Les aides à la rénovation dans le Grand Est
Un fonctionnement très ancré dans les dispositifs locaux type OPAH
Dans le Grand Est, 44 aides locales ont été recensées. Comme dans plusieurs régions de l’Est, elles reposent très largement sur des dispositifs territoriaux comme les OPAH ou les OPAH-RU.
Concrètement, cela signifie que les aides sont fortement liées à des zones précises et à des projets encadrés. On est rarement sur des primes “directes” accessibles partout, mais plutôt sur des aides activées dans le cadre d’un programme local de rénovation.
On retrouve une logique assez claire sur le terrain :
👉 des aides à la rénovation énergétique, souvent en complément de MaPrimeRénov’ parcours accompagné
👉 des aides à la sortie d’habitat indigne ou très dégradé, particulièrement présentes dans les zones anciennes
👉 des aides à l’adaptation du logement pour les personnes âgées ou en situation de handicap
👉 des aides à la valorisation du bâti : ravalement de façade, restructuration de logements, remise sur le marché de logements vacants
👉 des aides ciblées sur les équipements : solaire, pompe à chaleur, bois énergie ou matériaux biosourcés
Autre particularité du Grand Est : certaines collectivités proposent aussi des aides spécifiques à des problématiques locales, comme l’isolation acoustique, la création d’accès indépendants, ou encore la fusion de logements.
Exemple concret
Dans une communauté de communes couverte par une OPAH-RU, un propriétaire peut cumuler plusieurs aides sur un même projet : rénovation énergétique, remise aux normes, traitement d’un logement dégradé et éventuellement ravalement de façade.

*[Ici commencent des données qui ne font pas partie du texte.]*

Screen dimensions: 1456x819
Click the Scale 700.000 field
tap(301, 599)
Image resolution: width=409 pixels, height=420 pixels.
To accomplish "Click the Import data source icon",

Dans certaines agglomérations comme Metz, Colmar ou Saint-Louis, des aides complémentaires viennent même renforcer les dossiers déjà validés avec l’Anah, notamment pour les ménages modestes engagés dans une rénovation globale.
Résultat : un projet lourd peut devenir finançable… mais uniquement s’il est bien intégré dans le cadre local prévu par la collectivité.
Le point à retenir
Dans le Grand Est, les aides ne manquent pas, mais elles sont très dépendantes du territoire et du cadre dans lequel s’inscrit le projet. Sans inscription dans un dispositif local (OPAH, programme intercommunal, aide ciblée), il est beaucoup plus difficile d’y accéder.
Avant de lancer vos travaux, le réflexe à avoir est donc simple : vérifier si votre commune ou votre intercommunalité est couverte par un programme actif. C’est souvent là que se débloquent les aides les plus intéressantes.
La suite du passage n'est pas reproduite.